Всероссийский женский съезд открылся вечером 10 декабря 1908 года в ярко освещённом Александровском зале Петербургской городской Думы. На съезде присутствовало около семисот делегаток буржуазного крыла. Группа работниц насчитывала только 45 человек. Однако именно на этой группе было сосредоточено внимание не только съезда, но и прессы, и, разумеется, властей. На торжественном открытии съезда они появились с красными гвоздиками, что было своего рода демонстрацией, которую отметили в газетах. Намерением Александры было присутствовать на съезде, но не выступать. Однако она не удержалась и выступила под вымышленным именем по одному из докладов. Её краткая речь вызвала горячие дебаты. На следующий день зал был оцеплен полицией. Шла проверка документов. Александру заранее предупредили, и она тут же возле Гостиного двора взяла извозчика и отправилась на Варшавский вокзал. Подготовленный доклад был прочитан работницей Волковой.

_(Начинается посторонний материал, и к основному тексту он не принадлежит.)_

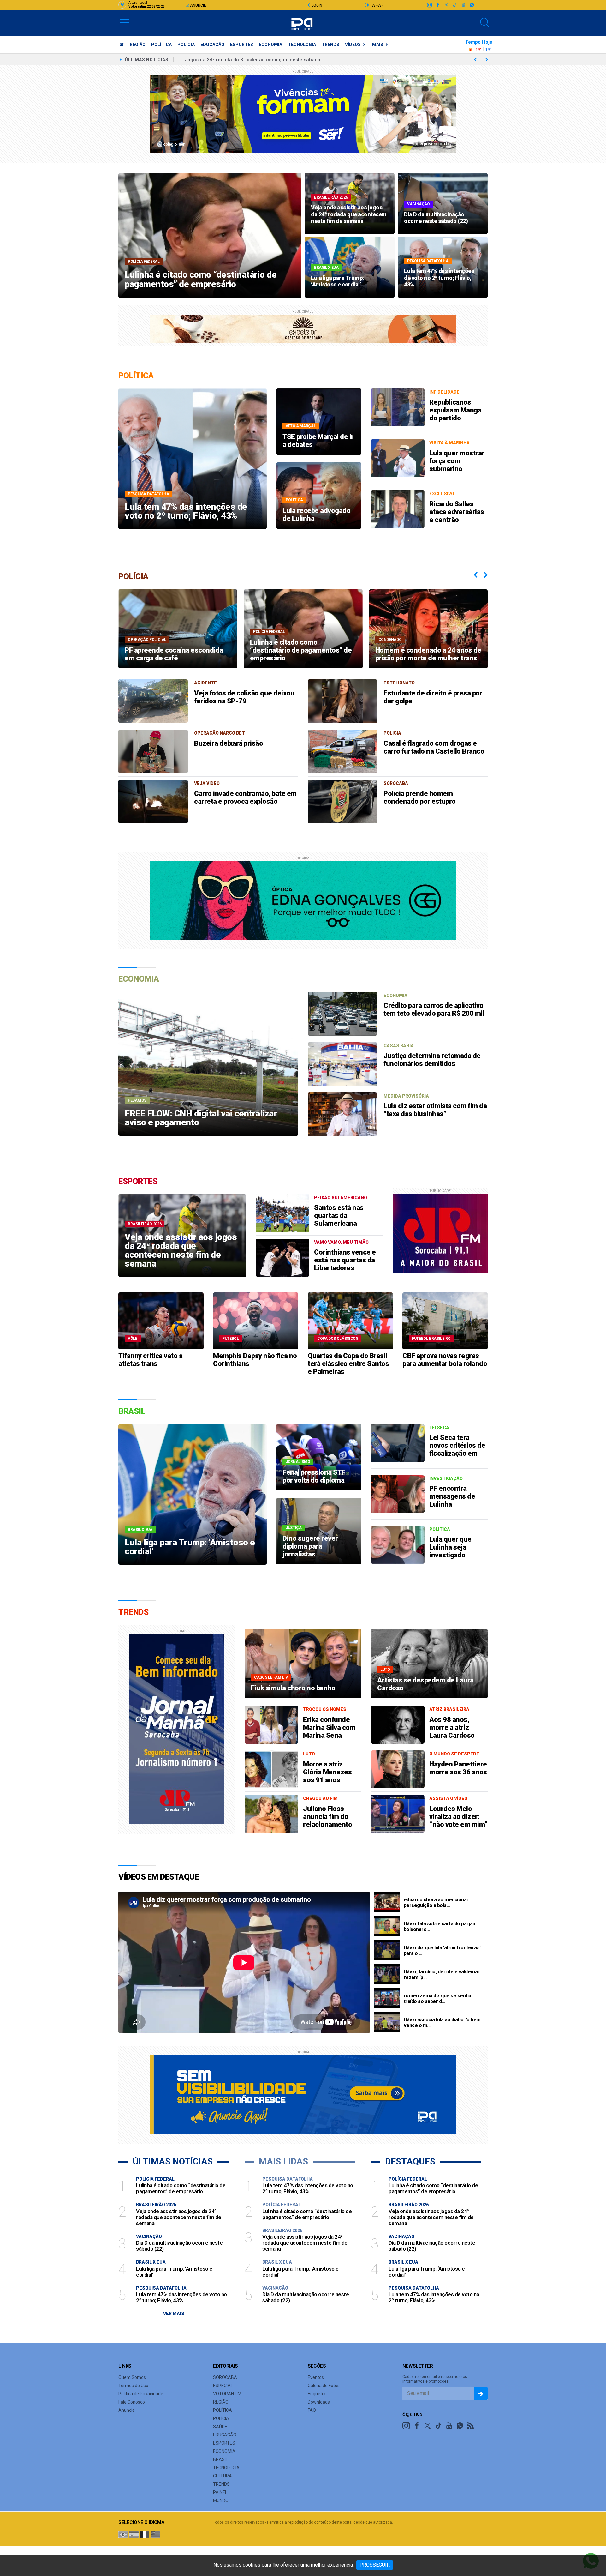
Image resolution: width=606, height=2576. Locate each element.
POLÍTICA (161, 44)
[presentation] (476, 574)
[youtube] (463, 5)
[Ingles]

13 декабря буржуазные феминистки приняли резолюцию об образовании в России бесклассового женского центра. В знак протеста группа работниц покинула съезд, осуществив таким образом план Александры.

А сама она в это время, закутавшись в воротник шубы, ходила по заиндевелой платформе станции Вержболово с одной неотвязной мыслью: удастся ли проскочить за границу по фальшивому паспорту. Бесконечно длившийся час стоянки она мучительно прислушивалась к звуку жандармских шпор, которые то спешно приближались, то удалялись вновь.

Перед самым отходом поезда «синий мундир», гремя шпорами, вручил ей паспорт. И скоро она уже гуляла за рубежом, по залитой электричеством, чистенькой, подтянутой, образцово налаженной пограничной станции Германии – Эйдкунену.